- Exercise task 1 -
Restate word for word the part of the listing that begins at the line containing "Поддержка сайта (167, 2252)" and runs through the last line of the listing, both ends included.

- Document -
━━━━━━━━━━

Job Koelewijn  (1962, NL)
Relief 1 feb 2006 – 24 march 2009
2011
wood, books, cassette tapes (712 hours)
140 x 200 x 30 cm

Job Koelewijn has built a varied oeuvre over the past twenty years in which poetry and literature have often functioned as a direct source of inspiration.  In February 2006 the artist started with a continuous reading project, each day recording himself while reading out loud from a diverse range of books – from Peter Sloterdijk’s Critique of Cynical Reason, to the Songbook of David Bowie to The I Ching. Each book was read from front to back, for precisely 45 minutes a day (one side of a cassette tape).

For the artist this daily repetition has become a ritual that nurtures the brain much like a meditation. Language becomes a mental workout, activating, alerting, and in Koelewijn’s case, creating peace of mind.

The title of this personal library Relief 1 feb 2006 - 24 march 2009 is  referring to the different heights of each row of cassette tapes as well as to the relief in our mind that came into existence through art and culture.  (collectie G+W nederland)

12.

Ciprian Mureşan  (1977, RO)
Untitled (Shopping Cart)
2010
shopping cart, books
102 x 110 x 59 cm

In Untitled (Shopping Cart), Ciprian Mureşan dissects the canon of art and history with wit and humor.  Hastily stacked editions of Franz Kafka’s Das Schloss lie in a shopping cart – by nature a symbol of consumerism.  The protagonist, referred to as ‘K.’, of Kafka’s unfinished novel,  tries to gain access to the mysterious authorities of the castle which for unknown reasons reign over the village.  By bringing together the two great ideologies of the 20th century – capitalism and communism – Mureşan’s work carries an iconoclastic echo.  (collectie G+W nederland)

13.

Aurélien Froment  (1976, FR)
Table de Rappel / Table of Recall
2008/2011
table (steel and glass), 121.92 x 121.92 x 75 cm, 3 folding chairs
96 playing cards, each 7.6 x 7.6 cm

Table of Recall is based on the popular children’s memory game in which a number of square cards are placed on a table and turned over repeatedly in order to find a second identical card. In Froments’s version we see 96 cards with which the audience is invited to play. The cards are all ‘post-it’ yellow on the backside and have different images on the front side. Instead of 48 pairs, Froment’s game has 96 different cards. The images are selected in pairs, so you can still ‘invent’ a memory game from it.  The images come from the artists own archive, thus also shedding light on different key concepts of his work such as projection, resemblance and error.  (collectie G+W nederland)

━━━━━━━━━━

- Materials provided -
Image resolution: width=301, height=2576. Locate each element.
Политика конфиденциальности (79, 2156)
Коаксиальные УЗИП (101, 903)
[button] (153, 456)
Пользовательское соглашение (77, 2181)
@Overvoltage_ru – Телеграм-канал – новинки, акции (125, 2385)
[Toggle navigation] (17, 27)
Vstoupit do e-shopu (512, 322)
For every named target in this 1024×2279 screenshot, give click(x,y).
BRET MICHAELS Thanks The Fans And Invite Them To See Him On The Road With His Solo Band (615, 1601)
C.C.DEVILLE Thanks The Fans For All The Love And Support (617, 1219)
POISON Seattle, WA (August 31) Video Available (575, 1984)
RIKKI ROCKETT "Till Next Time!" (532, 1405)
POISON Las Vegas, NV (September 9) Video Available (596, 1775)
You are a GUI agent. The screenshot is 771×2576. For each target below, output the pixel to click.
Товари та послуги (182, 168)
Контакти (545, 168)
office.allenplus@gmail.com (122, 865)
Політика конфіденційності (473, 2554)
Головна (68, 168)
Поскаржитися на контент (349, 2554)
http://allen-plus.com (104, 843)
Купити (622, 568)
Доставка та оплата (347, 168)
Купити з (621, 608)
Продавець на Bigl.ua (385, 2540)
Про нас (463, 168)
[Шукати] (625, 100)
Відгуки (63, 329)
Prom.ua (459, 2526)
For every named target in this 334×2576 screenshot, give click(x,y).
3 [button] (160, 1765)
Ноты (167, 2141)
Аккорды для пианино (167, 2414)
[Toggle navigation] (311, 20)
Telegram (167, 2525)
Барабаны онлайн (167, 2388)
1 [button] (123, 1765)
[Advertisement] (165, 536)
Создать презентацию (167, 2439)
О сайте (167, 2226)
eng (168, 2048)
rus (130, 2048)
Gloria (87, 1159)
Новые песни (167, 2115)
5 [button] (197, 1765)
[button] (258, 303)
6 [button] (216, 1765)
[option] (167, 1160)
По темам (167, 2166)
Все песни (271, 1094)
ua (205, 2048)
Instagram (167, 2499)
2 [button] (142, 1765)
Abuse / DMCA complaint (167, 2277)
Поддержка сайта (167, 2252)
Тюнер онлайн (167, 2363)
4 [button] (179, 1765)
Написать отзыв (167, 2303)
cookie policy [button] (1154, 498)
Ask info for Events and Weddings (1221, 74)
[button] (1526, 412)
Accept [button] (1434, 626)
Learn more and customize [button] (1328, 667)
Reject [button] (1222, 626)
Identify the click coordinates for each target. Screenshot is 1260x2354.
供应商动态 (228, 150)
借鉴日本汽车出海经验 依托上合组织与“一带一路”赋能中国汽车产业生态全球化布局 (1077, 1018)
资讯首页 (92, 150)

━━━━━━━━━━

- Exercise task 2 -
From the artwork descriptions, quote the passage that begins at the words "Relief 1 feb 2006 –" and stops after the words "a cassette tape).".

- Right answer 1 -
Поддержка сайта (167, 2252)
Тюнер онлайн (167, 2363)
4 [button] (179, 1765)
Написать отзыв (167, 2303)
cookie policy [button] (1154, 498)
Ask info for Events and Weddings (1221, 74)
[button] (1526, 412)
Accept [button] (1434, 626)
Learn more and customize [button] (1328, 667)
Reject [button] (1222, 626)
Identify the click coordinates for each target. Screenshot is 1260x2354.
供应商动态 (228, 150)
借鉴日本汽车出海经验 依托上合组织与“一带一路”赋能中国汽车产业生态全球化布局 (1077, 1018)
资讯首页 (92, 150)

- Right answer 2 -
Relief 1 feb 2006 – 24 march 2009
2011
wood, books, cassette tapes (712 hours)
140 x 200 x 30 cm

Job Koelewijn has built a varied oeuvre over the past twenty years in which poetry and literature have often functioned as a direct source of inspiration.  In February 2006 the artist started with a continuous reading project, each day recording himself while reading out loud from a diverse range of books – from Peter Sloterdijk’s Critique of Cynical Reason, to the Songbook of David Bowie to The I Ching. Each book was read from front to back, for precisely 45 minutes a day (one side of a cassette tape).